Bruno Tertrais - Delphine Papin
Atlante delle frontiere.
Muri, conflitti, migrazioni
Add Editore - Torino 2018
pp. 144 - euro 25

Se nel mondo i confini diventano muri

Osman Kalin. Classe 1925, arrivò dall’Anatolia in Germania nel 1943, in pieno secondo conflitto mondiale. A guerra finita, Osman iniziò a fare il muratore in una Berlino che nel frattempo veniva divisa: americani, francesi e inglesi da una parte, sovietici dall’altra.

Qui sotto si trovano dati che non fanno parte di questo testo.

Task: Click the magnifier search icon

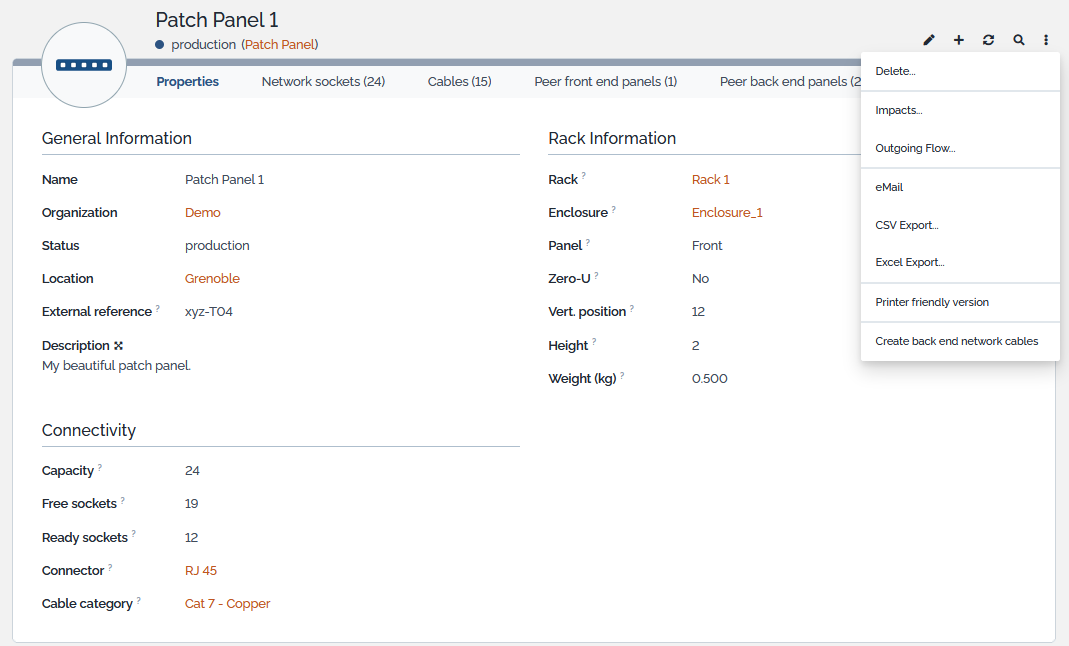Action: [1018, 40]
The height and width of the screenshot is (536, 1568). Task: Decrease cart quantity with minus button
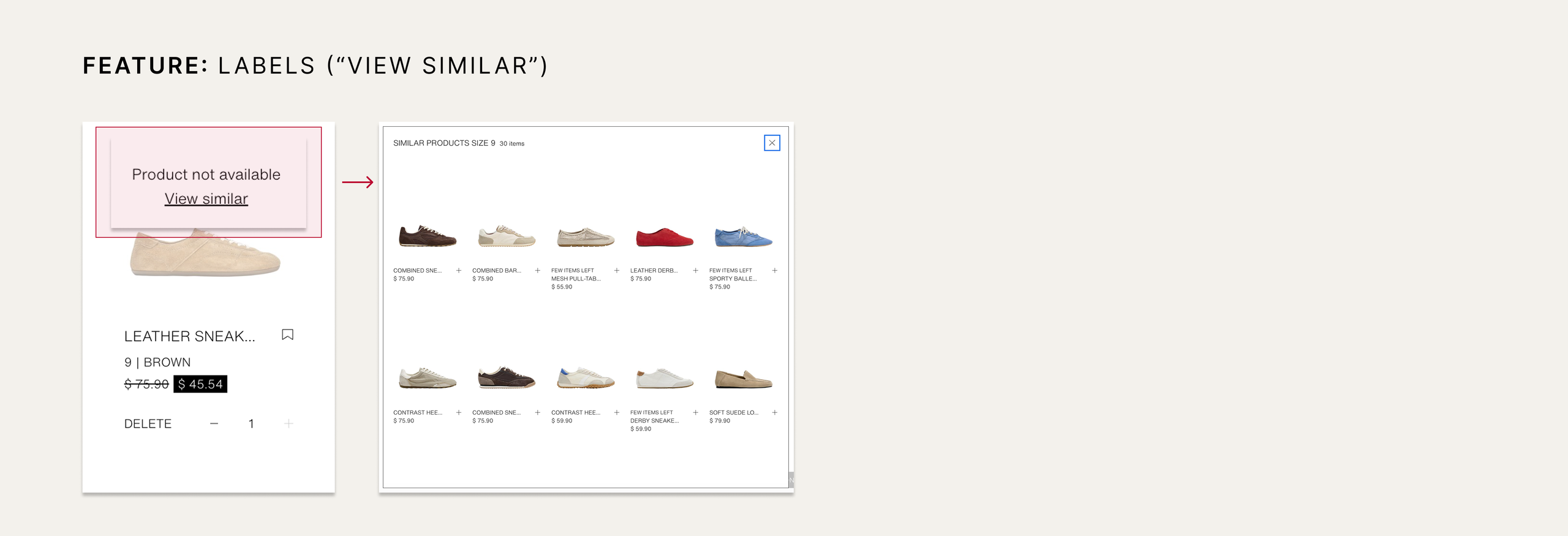(214, 423)
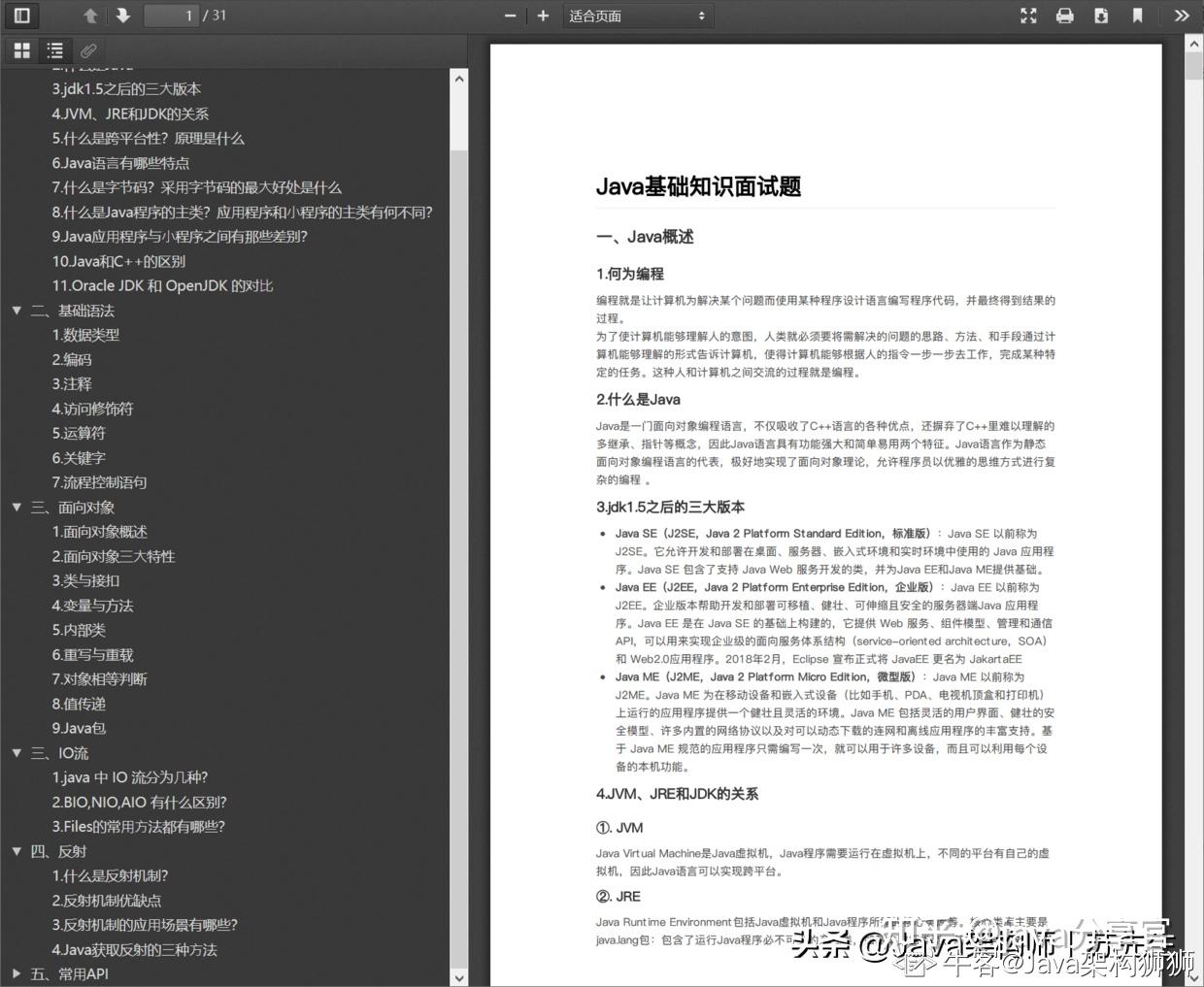
Task: Download the PDF with save icon
Action: [x=1101, y=16]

All’alba del 13 agosto 1961 i cittadini di Berlino si svegliarono con la città tagliata in due dal filo spinato. Poi murarono anche il confine dentro Berlino.
Nel 1969 Osman Kalin decise di iniziare a piantare aglio e cipolle, proprio sotto il muro. Arrivarono immediatamente gli agenti della Volkspolizei, i Vopos, per dirgli che quella terra apparteneva a Berlino Est. Osman rispose che lui si trovava nella zona Ovest e che Berlino Est stava oltre il muro. Kalin ignorava che la terra che aveva occupato si trovava nella Deutsche Demokatische Republik. Proprio in quel punto, infatti, il muro avrebbe dovuto fare una sorta di zigzag per seguire perfettamente il confine reale; per risparmiare cemento, però, le autorità di Berlino Est tagliarono fuori un lembo di terra socialista dentro Berlino Ovest. Quindi Kalin si trovava sul territorio della Ddr, dove la polizia occidentale non aveva competenza territoriale. Allo stesso tempo i Vopos non potevano sloggiarlo, perché un pezzo di Berlino Est era stato lasciato dall’altra parte.
Entrambe le autorità gli intimarono di spostarsi, ma lui, essendo un turco e non un tedesco, per il quale Befehl ist Befehl, un ordine è un ordine, sconcertò tutti non obbedendo. Alla fine si arrivò a un compromesso: Osman Kalin avrebbe fornito cipolle ai Vopos i quali, in cambio, non avrebbero più chiesto lo sfratto per lui e la sua Baumhaus an der Mauer (cioè “casa sull’albero a ridosso del muro”, anche se costruita non sopra, ma intorno a due alberi).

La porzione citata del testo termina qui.